Text and item location entries
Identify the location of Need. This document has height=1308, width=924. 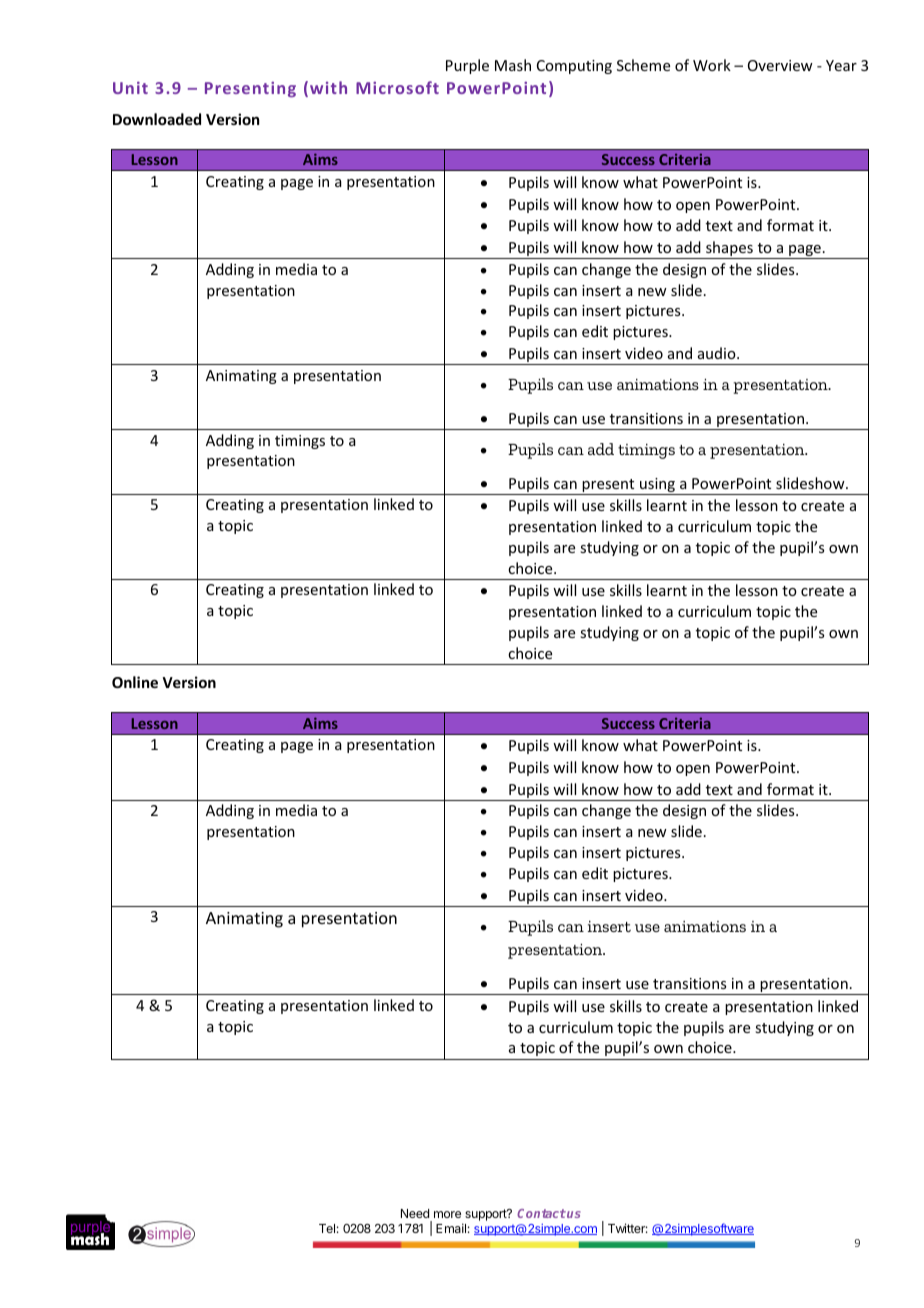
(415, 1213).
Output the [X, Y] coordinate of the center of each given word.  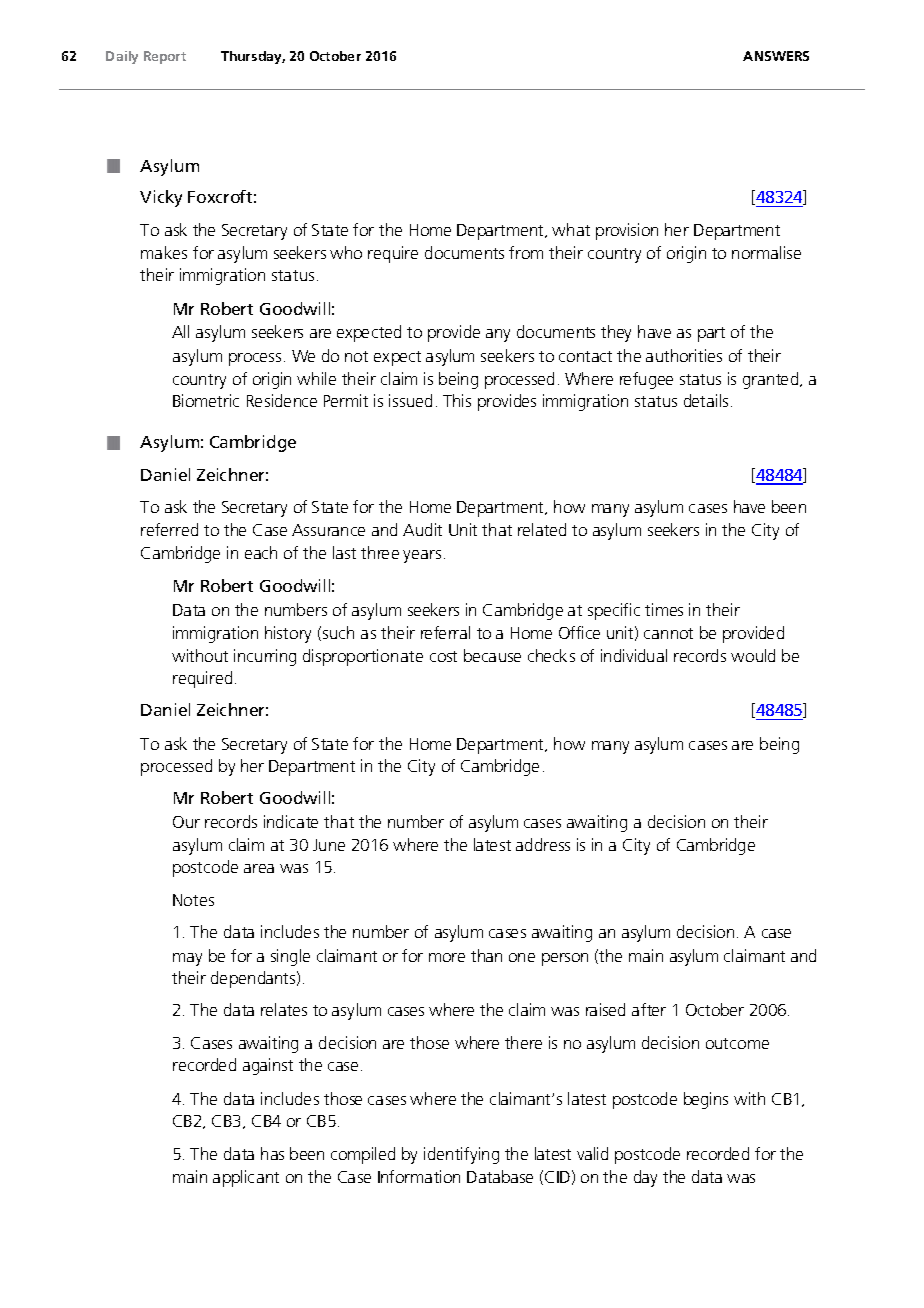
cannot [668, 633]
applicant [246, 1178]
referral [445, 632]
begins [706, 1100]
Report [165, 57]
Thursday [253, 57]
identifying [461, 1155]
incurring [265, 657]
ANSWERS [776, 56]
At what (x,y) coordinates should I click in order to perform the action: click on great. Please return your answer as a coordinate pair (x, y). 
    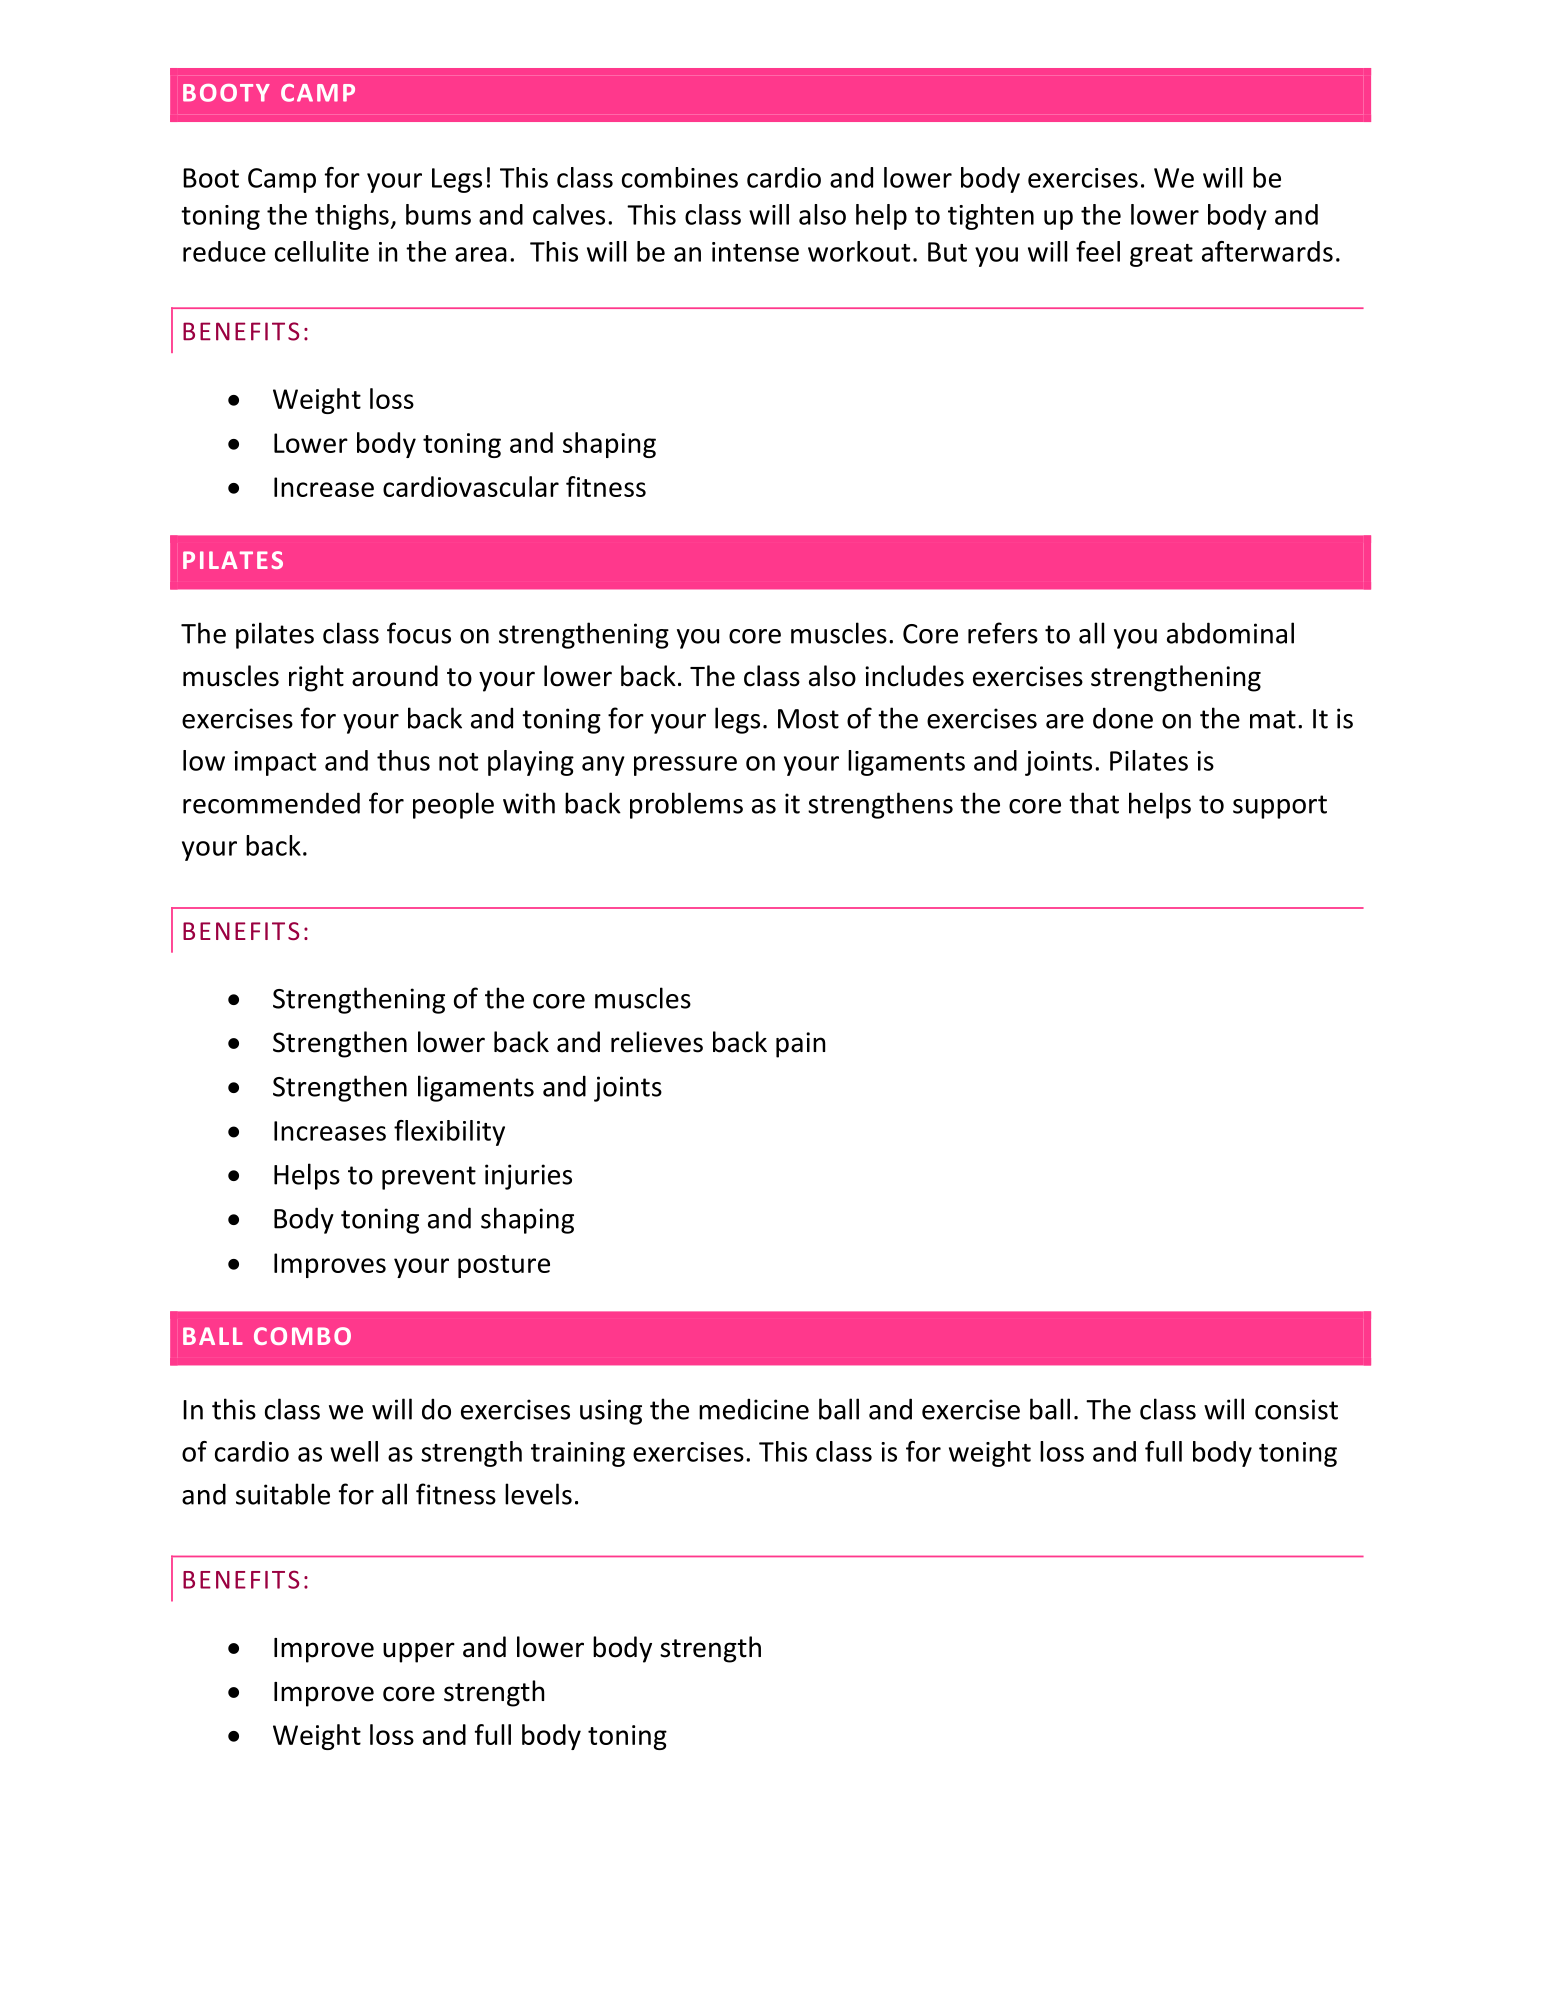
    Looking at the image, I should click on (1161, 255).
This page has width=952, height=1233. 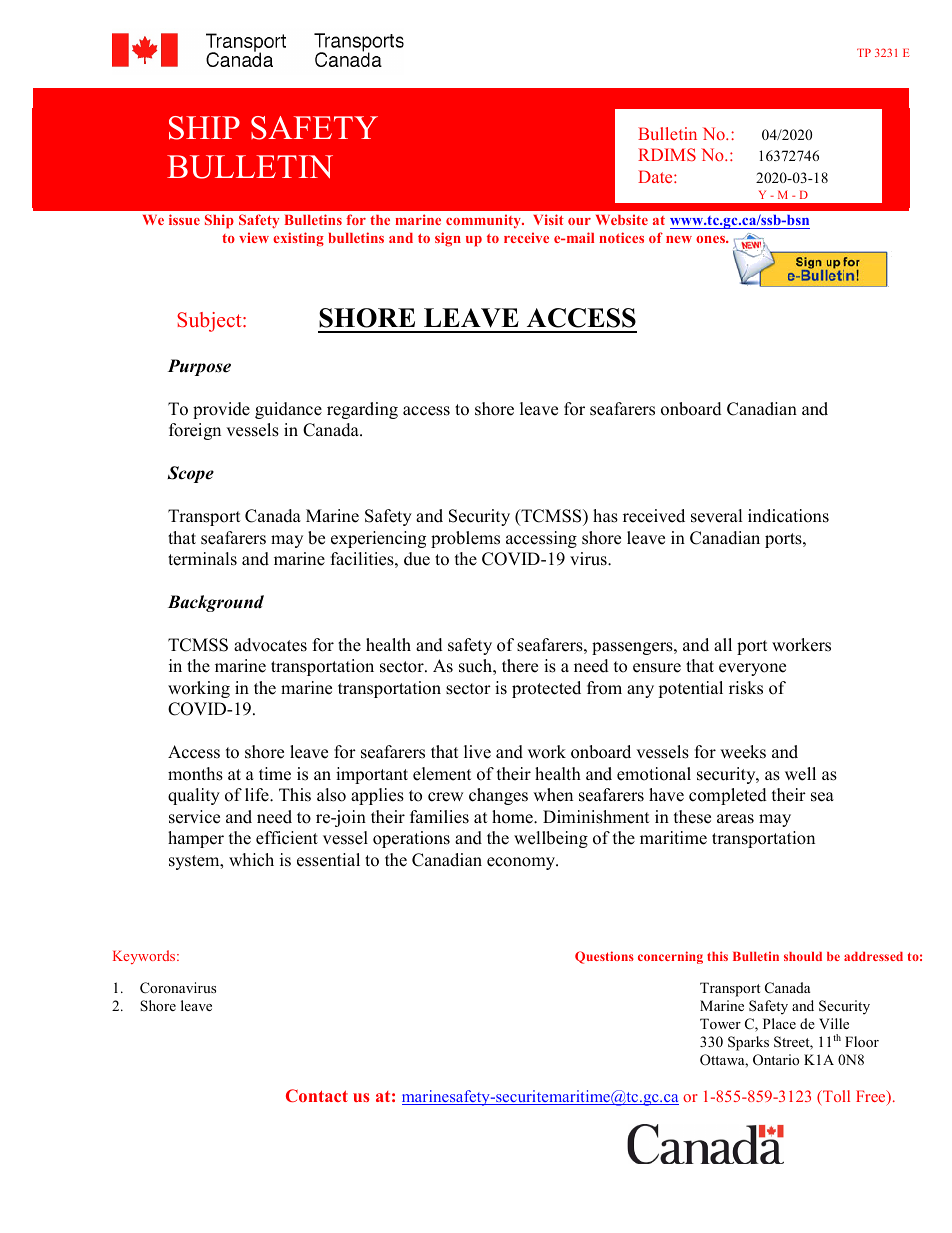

TASK OBJECTIVE:
Update the listing so that "document" becomes "scan" and nothing else changes. Leave the pictures out of your answer.

TASK RESULT:
Identify the location of Need. This scan has height=1308, width=924. 
(415, 1213).
Output the [X, Y] coordinate of the center of each given word.  
cannot [668, 633]
applicant [246, 1178]
referral [445, 632]
begins [706, 1100]
Report [165, 57]
Thursday [253, 57]
identifying [461, 1155]
incurring [265, 657]
ANSWERS [776, 56]
At what (x,y) coordinates should I click in order to perform the action: click on great. Please return your answer as a coordinate pair (x, y). 
    Looking at the image, I should click on (1161, 255).
This page has width=952, height=1233. 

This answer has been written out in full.